Beginning with an exercise to learn Moon, readers deepen their involvement with the writing system through a series of lessons inspired by history, music, and science textbooks in the Zinman Collection. The experience—touching, deciphering, translating and finally comprehending—is a serene act of discovery. The Moon Reader seeks to challenge participants’ ideas about visual culture, in ways that elicit curiosity, humor, and empathy and expand their understandings of historical and contemporary connotations of sight.  A touch screen with access to the Reader Facebook page and blog enable visitors to further interact with the project.

 

The Visual Culture Program’s collaboration with Jaynes will continue through the fall on development of a main-gallery exhibition also based on her work with our historic material printed for the blind.  Provisionally entitled “Talking to the Fingers in the Language of the Eyes,” the exhibition will combine historic collections with new work and multisensory experiences designed to challenge the privileged status of sight.
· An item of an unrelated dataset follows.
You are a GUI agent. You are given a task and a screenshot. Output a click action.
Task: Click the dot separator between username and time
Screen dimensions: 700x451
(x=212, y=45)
Talking, which is being funded by a major grant from the Pew Center for Arts & Heritage, is scheduled to open in February 2016.

 

A three-set, limited edition, the Reader will also be on display simultaneously at the Magill Library at Haverford College and the Library for the Blind and Physically Handicapped branch of the Free Library of Philadelphia. On September 23, 2014, to celebrate this collaboration, the Library Company will host a conversation with project advisors from the blind community reflecting on the similarities and differences between experiences with the sighted between them and their early American counterparts.